What I hate to do is to include other factors that should be peripheral to the proceedings who, more or less, decide the outcome through bad judgement.

Step forward Mr Mark Halsey.

Now, I'm not one to bash referees at the first given opportunity, it's a thankless task and having been involved in football at grass roots level for a number of years I can appreciate that more than most.

There are times though when, for whatever reason, the officials get things horribly wrong and the sending off of Zurab on Saturday was a prime example.

First, Halsey gives a penalty and then the assistant informs him that the incident was outside the box and he changes his mind (quite rightly) and awards a free kick.

Then, probably influenced by the Liverpool players and supporters, he has to make a decision if the player who fouled Cisse was the last man and denied a clear goalscoring opportunity (where he appeared to once again consult the assistant).

Finally, he makes his way towards Nelsen to administer the red card before realising that he'd got the wrong defender!

I'm all for using the assistants for clarification on big decisions but to get it wrong on three separate occasions in one incident surely opens the door for Stevie Wonder to join the referees panel.

In one fell swoop our chances of winning the game, and make no bones about it we were well in the game prior to the red card, had disappeared.

I'm pretty sure that I'll be corrected on the various clauses and sub-sections of the ruling on professional fouls elsewhere in this paper in future but I'd like to put it another way, would the same decision have been reached had it been a Liverpool player who committed the foul?

How did Rovers end the game with three yellow cards and one red compared to none for Liverpool?
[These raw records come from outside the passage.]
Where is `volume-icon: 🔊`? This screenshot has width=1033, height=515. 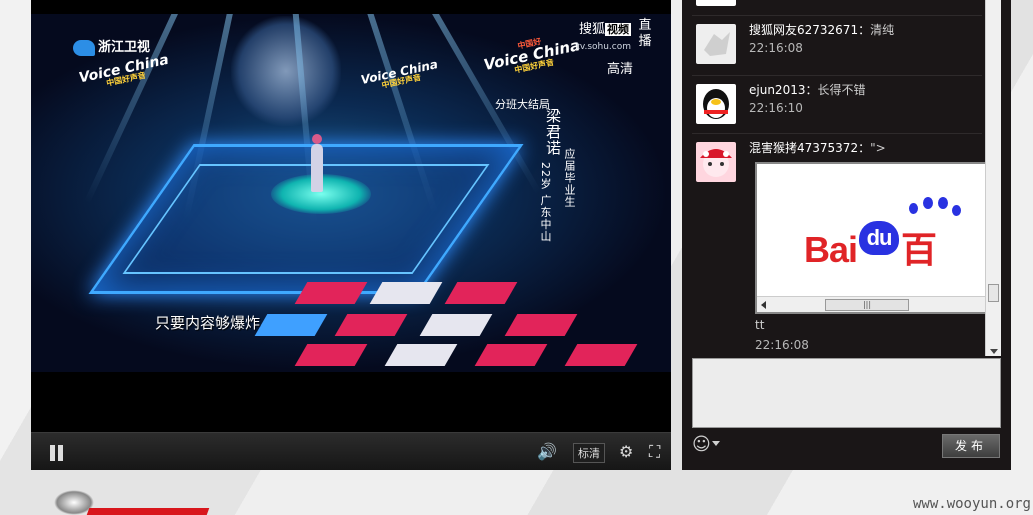 volume-icon: 🔊 is located at coordinates (547, 452).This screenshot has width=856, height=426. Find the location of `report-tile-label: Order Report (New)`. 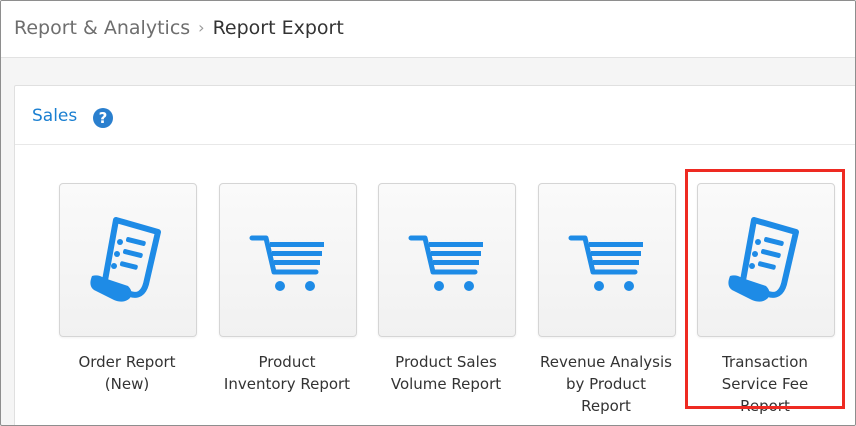

report-tile-label: Order Report (New) is located at coordinates (127, 373).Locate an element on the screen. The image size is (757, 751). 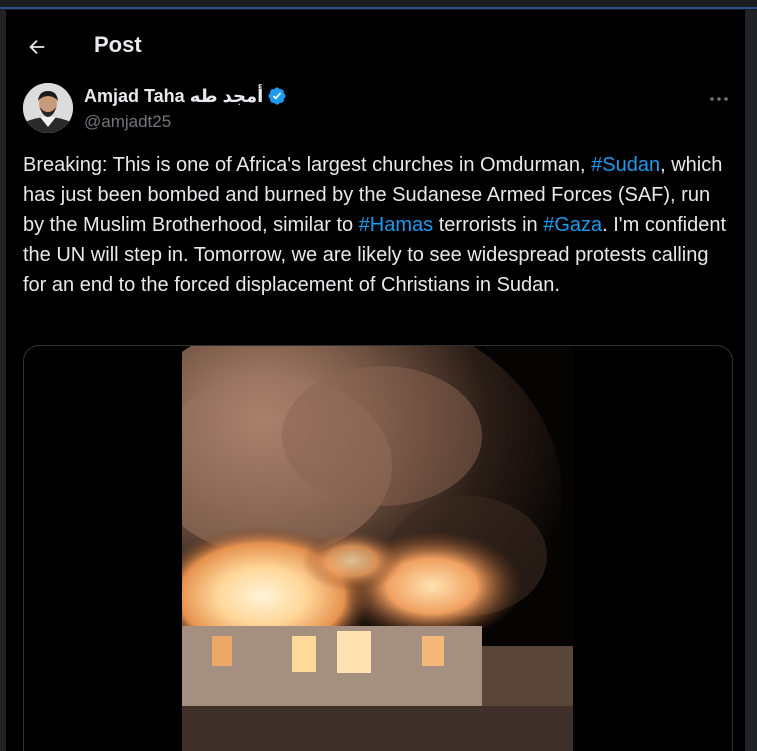
window-top-strip is located at coordinates (378, 5).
Why did the referee deem Alonso's cynical foul on Pedersen early in the game unworthy of a booking yet Savage got punished for winning a 50-50 late on?

It's yet another example of the big club/small club divide that exists in the Premiership and unfortunately the fans, the players and the management will have to live with that.

On the subject of management one has to admire the measured response from Mark Hughes on TV after the game.

Where some managers (and certainly his predecessor) would have been more forthright on their opinions Hughes just calmly remarked that he thought the referee had made a mistake and that he would appeal.

In a business where it's his job that is on the line he deserves great credit for that and not reinforcing the media myth that portrays everything about the club in a poor light.